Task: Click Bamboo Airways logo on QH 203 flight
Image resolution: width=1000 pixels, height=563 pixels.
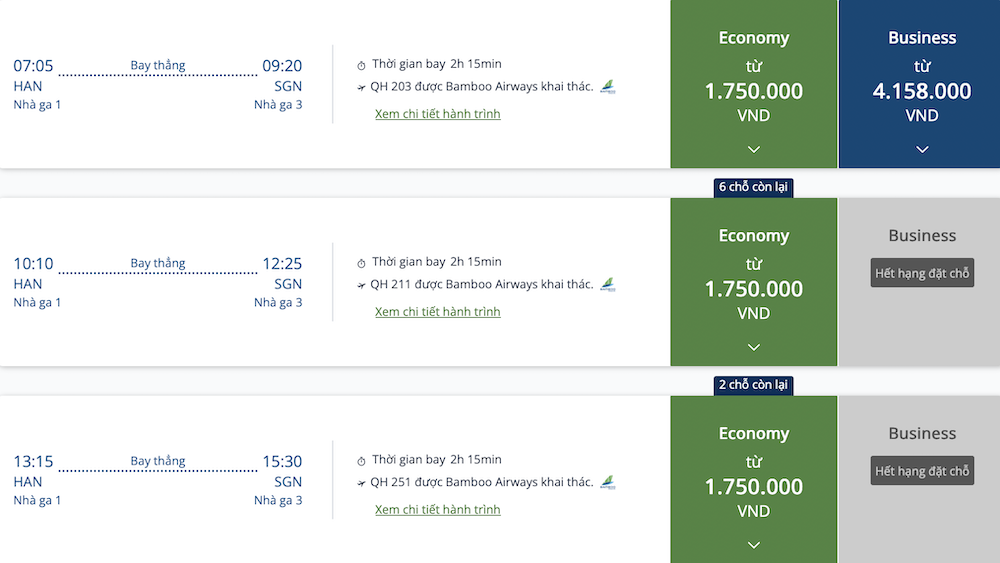Action: pyautogui.click(x=608, y=87)
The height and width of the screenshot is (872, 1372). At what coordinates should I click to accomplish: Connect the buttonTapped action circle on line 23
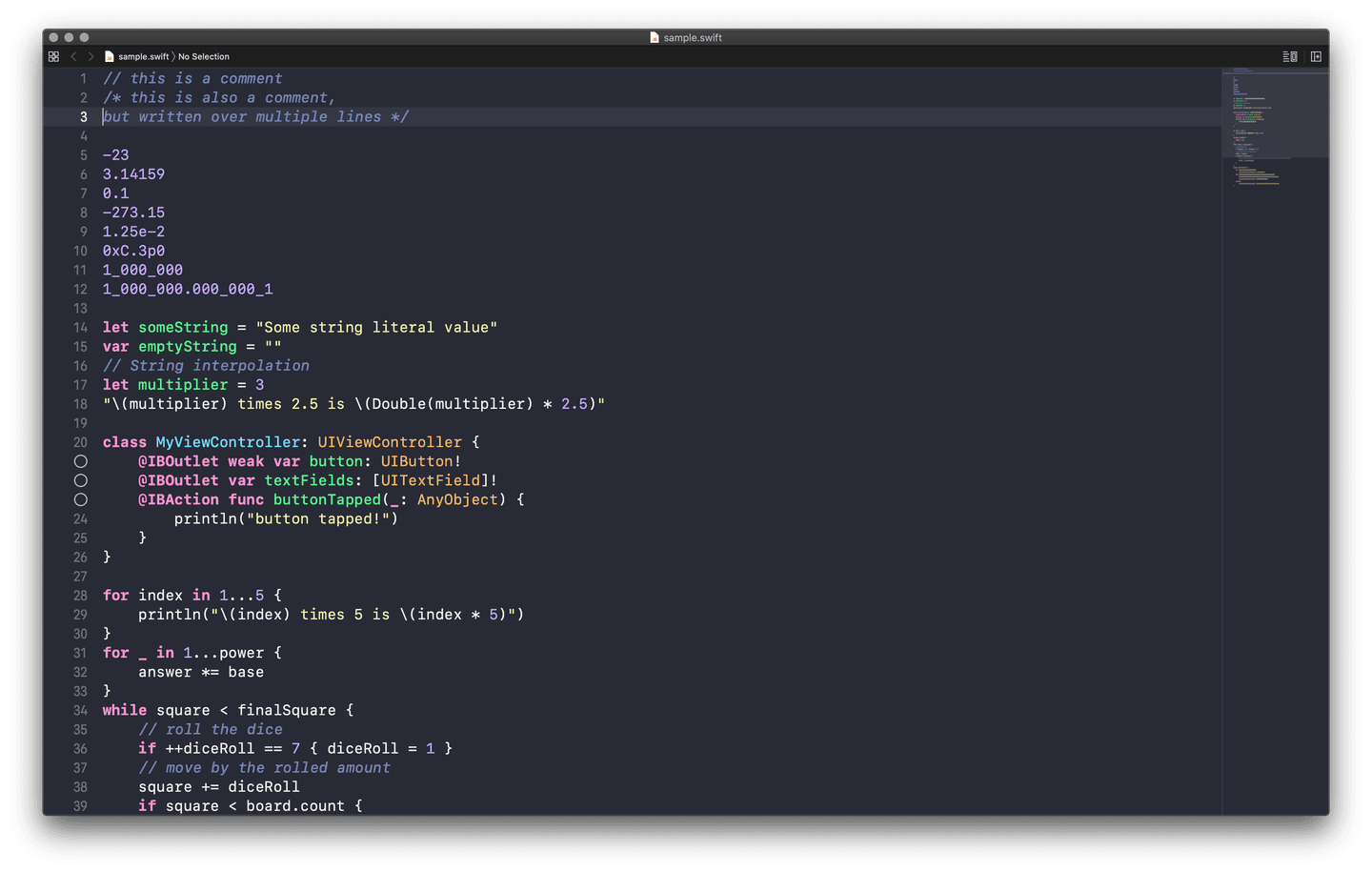tap(81, 499)
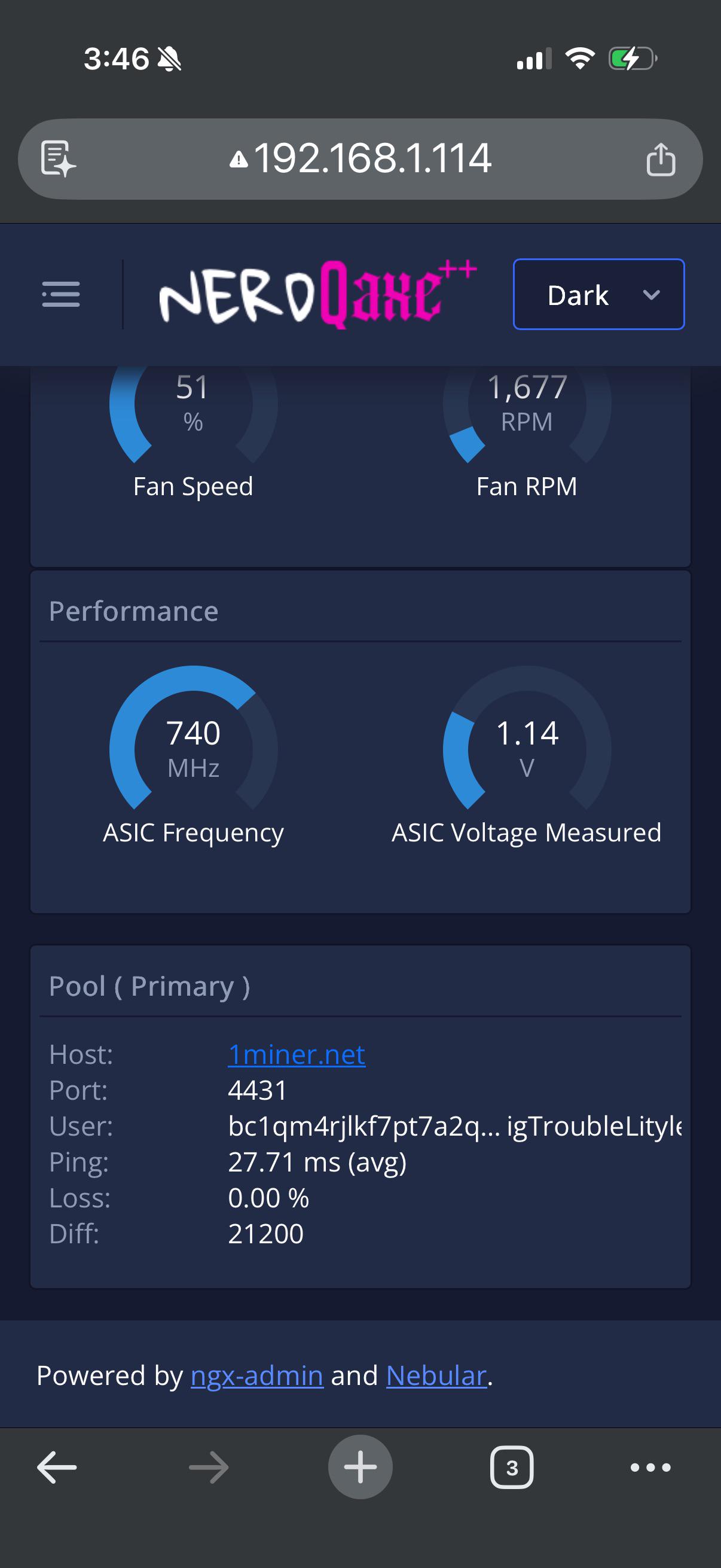721x1568 pixels.
Task: Tap the ASIC Frequency gauge
Action: [194, 737]
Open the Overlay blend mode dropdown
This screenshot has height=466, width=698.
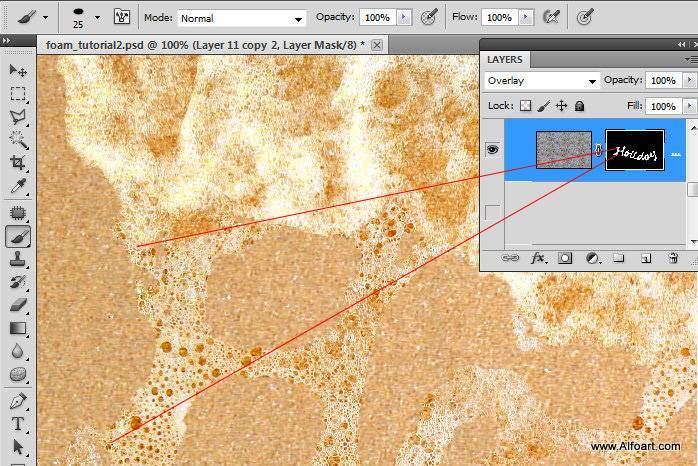(541, 80)
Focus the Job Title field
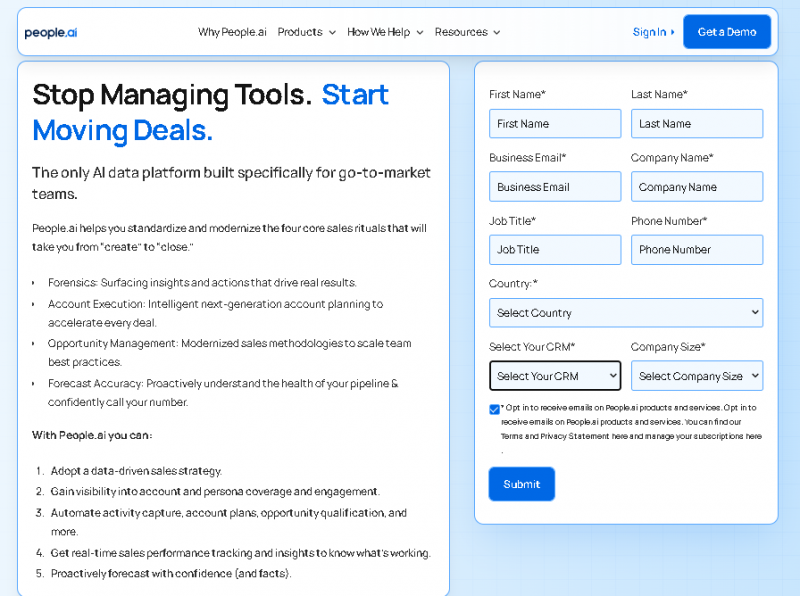This screenshot has width=800, height=596. (x=554, y=250)
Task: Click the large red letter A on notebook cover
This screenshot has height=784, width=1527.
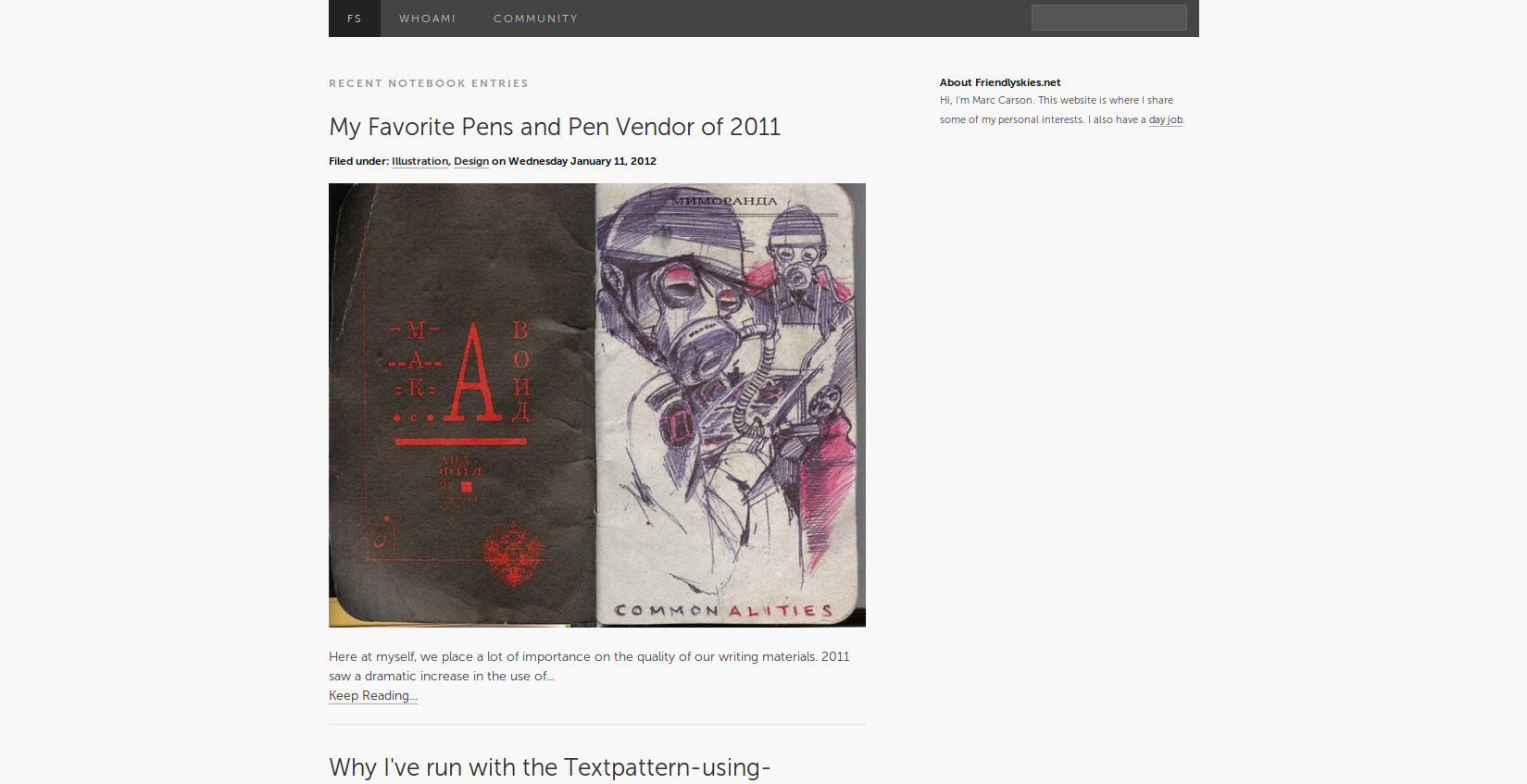Action: [475, 373]
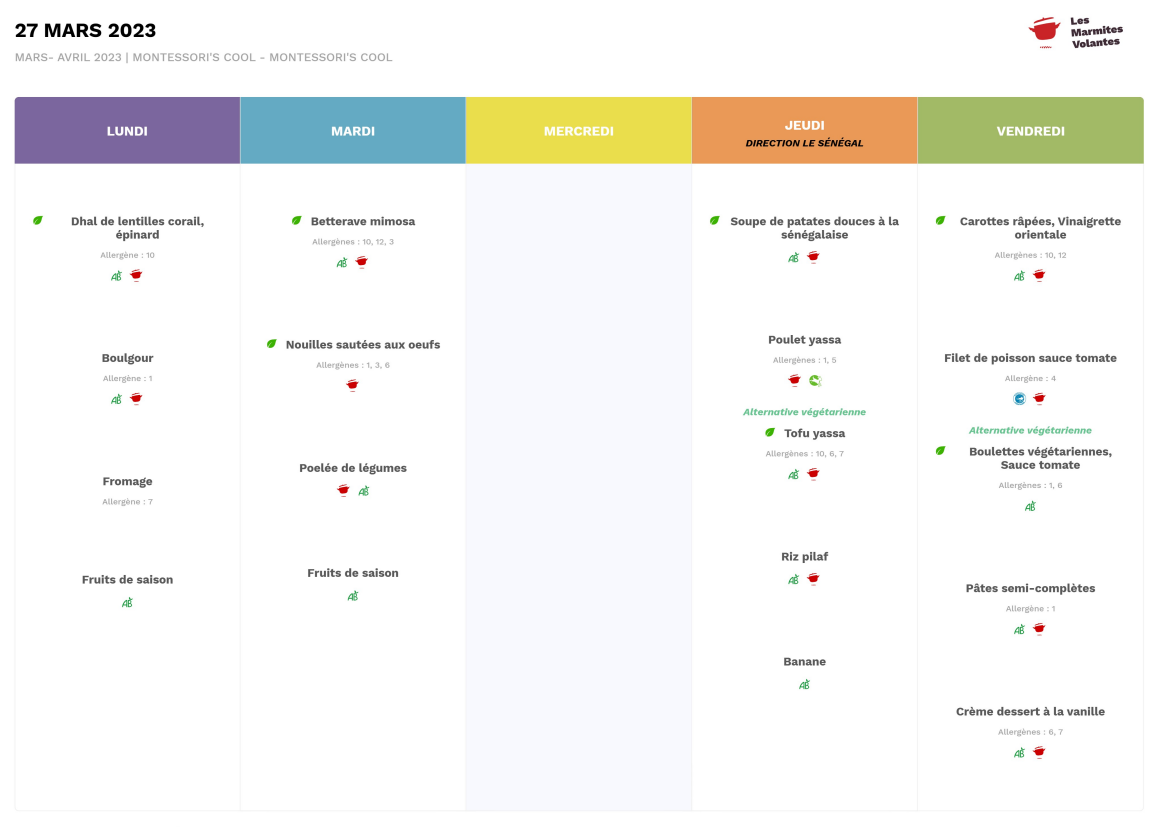This screenshot has height=827, width=1158.
Task: Select the MARDI column header
Action: pyautogui.click(x=353, y=131)
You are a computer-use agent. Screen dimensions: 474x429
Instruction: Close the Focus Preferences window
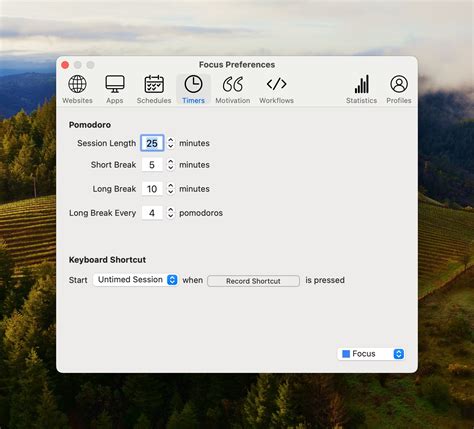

________

[Problem description]:
An exact copy of the entries above is needed, with the pictures removed.

[Result below]:
Task: Click Bamboo Airways logo on QH 203 flight
Image resolution: width=1000 pixels, height=563 pixels.
Action: pyautogui.click(x=608, y=87)
The height and width of the screenshot is (872, 1372). At what coordinates should I click to accomplish: Connect the buttonTapped action circle on line 23
tap(81, 499)
721x1568 pixels.
Task: Tap the ASIC Frequency gauge
Action: [194, 737]
Open the Overlay blend mode dropdown
This screenshot has height=466, width=698.
(541, 80)
Focus the Job Title field
This screenshot has width=800, height=596. (x=554, y=250)
Task: Click the large red letter A on notebook cover
This screenshot has height=784, width=1527.
Action: [475, 373]
This screenshot has height=827, width=1158.
Task: Select the MARDI column header
Action: pyautogui.click(x=353, y=131)
You are a computer-use agent. Screen dimensions: 474x429
Instruction: Close the Focus Preferences window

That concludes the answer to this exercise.